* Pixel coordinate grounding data
**********
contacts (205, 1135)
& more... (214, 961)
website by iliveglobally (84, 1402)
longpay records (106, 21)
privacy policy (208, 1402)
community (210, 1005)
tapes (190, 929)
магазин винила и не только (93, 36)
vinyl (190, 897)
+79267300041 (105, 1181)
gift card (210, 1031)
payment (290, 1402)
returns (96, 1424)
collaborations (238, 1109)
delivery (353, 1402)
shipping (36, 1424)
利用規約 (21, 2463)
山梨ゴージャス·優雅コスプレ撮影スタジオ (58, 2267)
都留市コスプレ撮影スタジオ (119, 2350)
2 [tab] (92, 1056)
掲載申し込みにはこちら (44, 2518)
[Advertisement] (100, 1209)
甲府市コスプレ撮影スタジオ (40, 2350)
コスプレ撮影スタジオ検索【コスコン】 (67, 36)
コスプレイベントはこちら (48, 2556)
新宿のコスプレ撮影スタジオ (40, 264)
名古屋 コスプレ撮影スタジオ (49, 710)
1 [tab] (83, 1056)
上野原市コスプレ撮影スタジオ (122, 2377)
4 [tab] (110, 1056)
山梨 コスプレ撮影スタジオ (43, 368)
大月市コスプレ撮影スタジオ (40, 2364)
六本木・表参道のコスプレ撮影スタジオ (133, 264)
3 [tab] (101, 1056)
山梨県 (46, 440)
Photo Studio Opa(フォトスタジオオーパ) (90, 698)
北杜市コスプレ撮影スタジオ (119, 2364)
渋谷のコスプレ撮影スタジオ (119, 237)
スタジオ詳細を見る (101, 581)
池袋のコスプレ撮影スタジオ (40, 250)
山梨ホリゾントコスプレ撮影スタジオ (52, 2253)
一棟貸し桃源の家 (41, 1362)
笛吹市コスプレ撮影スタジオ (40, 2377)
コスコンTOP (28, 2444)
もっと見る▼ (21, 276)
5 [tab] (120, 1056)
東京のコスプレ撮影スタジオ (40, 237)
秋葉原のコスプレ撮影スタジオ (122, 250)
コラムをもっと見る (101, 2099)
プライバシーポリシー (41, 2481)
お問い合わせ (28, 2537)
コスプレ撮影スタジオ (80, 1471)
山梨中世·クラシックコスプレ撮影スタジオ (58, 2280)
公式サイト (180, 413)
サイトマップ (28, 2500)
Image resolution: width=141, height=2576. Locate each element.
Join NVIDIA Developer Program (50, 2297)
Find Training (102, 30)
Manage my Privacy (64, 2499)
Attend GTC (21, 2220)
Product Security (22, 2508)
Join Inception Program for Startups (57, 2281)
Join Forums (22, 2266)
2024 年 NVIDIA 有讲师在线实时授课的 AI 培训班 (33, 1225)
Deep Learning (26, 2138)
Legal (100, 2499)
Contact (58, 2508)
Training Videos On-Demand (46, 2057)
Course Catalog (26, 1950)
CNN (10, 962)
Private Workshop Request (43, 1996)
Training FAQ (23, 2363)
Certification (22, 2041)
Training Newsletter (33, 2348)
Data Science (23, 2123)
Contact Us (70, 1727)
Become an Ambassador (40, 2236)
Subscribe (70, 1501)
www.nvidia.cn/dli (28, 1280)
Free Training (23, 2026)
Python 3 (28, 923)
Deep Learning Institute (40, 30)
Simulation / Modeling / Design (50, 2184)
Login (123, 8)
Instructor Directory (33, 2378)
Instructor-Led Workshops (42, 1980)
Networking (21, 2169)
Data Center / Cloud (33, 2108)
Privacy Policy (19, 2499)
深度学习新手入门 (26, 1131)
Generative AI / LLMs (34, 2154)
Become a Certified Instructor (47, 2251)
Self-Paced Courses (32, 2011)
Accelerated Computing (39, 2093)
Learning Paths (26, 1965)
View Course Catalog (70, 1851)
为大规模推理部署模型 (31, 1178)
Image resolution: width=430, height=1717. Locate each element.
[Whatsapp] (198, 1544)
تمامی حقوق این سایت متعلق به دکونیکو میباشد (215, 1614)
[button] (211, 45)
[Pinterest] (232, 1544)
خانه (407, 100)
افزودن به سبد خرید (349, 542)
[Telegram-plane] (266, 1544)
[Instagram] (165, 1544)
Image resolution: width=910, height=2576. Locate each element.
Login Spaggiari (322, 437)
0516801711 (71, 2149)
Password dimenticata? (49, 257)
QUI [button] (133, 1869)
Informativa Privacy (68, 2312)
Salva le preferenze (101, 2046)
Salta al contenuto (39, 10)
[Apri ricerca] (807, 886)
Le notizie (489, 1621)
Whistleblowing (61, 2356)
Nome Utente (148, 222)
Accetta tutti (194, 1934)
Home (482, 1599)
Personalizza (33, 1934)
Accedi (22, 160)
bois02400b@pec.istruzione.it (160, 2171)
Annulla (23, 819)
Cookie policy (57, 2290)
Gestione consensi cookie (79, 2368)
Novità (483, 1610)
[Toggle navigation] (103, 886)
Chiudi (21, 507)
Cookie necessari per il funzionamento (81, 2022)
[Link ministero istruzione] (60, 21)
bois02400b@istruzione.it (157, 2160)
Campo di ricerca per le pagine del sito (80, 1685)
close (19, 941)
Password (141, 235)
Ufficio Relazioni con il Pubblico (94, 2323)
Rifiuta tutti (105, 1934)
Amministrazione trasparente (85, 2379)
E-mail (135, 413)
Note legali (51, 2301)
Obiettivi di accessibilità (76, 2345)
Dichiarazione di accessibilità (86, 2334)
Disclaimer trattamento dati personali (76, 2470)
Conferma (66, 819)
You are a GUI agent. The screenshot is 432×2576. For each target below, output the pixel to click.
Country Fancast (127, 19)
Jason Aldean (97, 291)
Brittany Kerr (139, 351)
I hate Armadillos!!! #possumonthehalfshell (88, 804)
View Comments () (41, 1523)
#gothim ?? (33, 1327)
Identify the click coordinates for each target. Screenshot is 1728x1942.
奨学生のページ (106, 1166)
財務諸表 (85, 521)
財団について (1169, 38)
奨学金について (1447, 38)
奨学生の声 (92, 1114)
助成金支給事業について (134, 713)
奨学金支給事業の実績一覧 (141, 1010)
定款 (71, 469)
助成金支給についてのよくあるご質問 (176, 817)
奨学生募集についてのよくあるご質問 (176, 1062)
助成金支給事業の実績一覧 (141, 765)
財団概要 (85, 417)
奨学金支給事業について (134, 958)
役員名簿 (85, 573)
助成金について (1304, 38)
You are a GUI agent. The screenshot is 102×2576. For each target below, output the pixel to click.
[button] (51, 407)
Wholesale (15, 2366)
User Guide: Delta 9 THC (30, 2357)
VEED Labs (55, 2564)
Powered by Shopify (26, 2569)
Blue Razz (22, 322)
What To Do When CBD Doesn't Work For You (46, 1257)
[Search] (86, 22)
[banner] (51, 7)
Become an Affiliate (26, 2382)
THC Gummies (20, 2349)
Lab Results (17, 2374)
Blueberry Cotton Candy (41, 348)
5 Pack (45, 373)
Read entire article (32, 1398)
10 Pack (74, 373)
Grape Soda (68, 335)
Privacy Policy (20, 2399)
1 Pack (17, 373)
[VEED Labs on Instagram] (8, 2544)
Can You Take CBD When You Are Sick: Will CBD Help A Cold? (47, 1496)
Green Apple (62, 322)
**********
* What to do
Print exactly the lines above, between the one holding "Become a Certified Instructor (47, 2251)" and the one holding "Password (141, 235)", inclusive, and nothing besides.

* Result
Become a Certified Instructor (47, 2251)
Self-Paced Courses (32, 2011)
Accelerated Computing (39, 2093)
Learning Paths (26, 1965)
View Course Catalog (70, 1851)
为大规模推理部署模型 (31, 1178)
Image resolution: width=430, height=1717. Locate each element.
[Whatsapp] (198, 1544)
تمامی حقوق این سایت متعلق به دکونیکو میباشد (215, 1614)
[button] (211, 45)
[Pinterest] (232, 1544)
خانه (407, 100)
افزودن به سبد خرید (349, 542)
[Telegram-plane] (266, 1544)
[Instagram] (165, 1544)
Image resolution: width=910, height=2576. Locate each element.
Login Spaggiari (322, 437)
0516801711 (71, 2149)
Password dimenticata? (49, 257)
QUI [button] (133, 1869)
Informativa Privacy (68, 2312)
Salva le preferenze (101, 2046)
Salta al contenuto (39, 10)
[Apri ricerca] (807, 886)
Le notizie (489, 1621)
Whistleblowing (61, 2356)
Nome Utente (148, 222)
Accetta tutti (194, 1934)
Home (482, 1599)
Personalizza (33, 1934)
Accedi (22, 160)
bois02400b@pec.istruzione.it (160, 2171)
Annulla (23, 819)
Cookie policy (57, 2290)
Gestione consensi cookie (79, 2368)
Novità (483, 1610)
[Toggle navigation] (103, 886)
Chiudi (21, 507)
Cookie necessari per il funzionamento (81, 2022)
[Link ministero istruzione] (60, 21)
bois02400b@istruzione.it (157, 2160)
Campo di ricerca per le pagine del sito (80, 1685)
close (19, 941)
Password (141, 235)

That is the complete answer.